◆ Problem to work on
Among the entries, which lines carry the string "will"? Copy every one.

*** Record excerpts ***

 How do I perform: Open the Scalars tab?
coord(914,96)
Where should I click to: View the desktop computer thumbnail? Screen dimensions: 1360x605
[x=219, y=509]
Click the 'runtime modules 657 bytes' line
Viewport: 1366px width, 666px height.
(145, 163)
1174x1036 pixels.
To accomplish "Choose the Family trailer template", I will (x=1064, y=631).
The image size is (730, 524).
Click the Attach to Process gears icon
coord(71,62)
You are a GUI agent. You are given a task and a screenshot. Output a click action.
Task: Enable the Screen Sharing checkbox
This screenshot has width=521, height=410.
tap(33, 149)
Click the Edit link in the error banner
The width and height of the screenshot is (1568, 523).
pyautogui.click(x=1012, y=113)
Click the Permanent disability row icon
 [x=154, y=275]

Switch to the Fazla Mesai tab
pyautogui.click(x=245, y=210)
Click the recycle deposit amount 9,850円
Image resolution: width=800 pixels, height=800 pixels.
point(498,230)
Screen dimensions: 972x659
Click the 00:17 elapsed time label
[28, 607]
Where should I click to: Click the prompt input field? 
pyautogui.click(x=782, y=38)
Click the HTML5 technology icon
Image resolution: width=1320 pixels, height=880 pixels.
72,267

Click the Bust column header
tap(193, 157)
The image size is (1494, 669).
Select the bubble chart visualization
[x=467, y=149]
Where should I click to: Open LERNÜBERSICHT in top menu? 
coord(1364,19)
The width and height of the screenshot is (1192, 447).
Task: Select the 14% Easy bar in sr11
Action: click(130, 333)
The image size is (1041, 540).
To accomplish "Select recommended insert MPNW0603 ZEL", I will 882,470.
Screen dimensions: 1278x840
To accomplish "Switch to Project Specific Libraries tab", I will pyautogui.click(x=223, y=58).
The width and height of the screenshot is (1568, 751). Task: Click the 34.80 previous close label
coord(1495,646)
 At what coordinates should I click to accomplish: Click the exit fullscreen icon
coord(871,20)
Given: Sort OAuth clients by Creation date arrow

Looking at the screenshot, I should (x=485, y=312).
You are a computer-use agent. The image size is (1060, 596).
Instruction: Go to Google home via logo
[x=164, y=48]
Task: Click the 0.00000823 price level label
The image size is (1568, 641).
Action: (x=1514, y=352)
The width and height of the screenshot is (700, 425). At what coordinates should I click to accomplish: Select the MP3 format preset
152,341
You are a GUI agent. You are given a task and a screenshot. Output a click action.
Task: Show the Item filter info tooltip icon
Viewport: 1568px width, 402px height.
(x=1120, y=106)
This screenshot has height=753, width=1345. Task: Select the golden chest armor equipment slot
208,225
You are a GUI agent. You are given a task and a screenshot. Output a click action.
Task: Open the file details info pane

***

◆ Output of the exercise
To accomplish "Choose the Family trailer template", I will (x=1064, y=631).
To accomplish "Select recommended insert MPNW0603 ZEL", I will 882,470.
To accomplish "Switch to Project Specific Libraries tab", I will pyautogui.click(x=223, y=58).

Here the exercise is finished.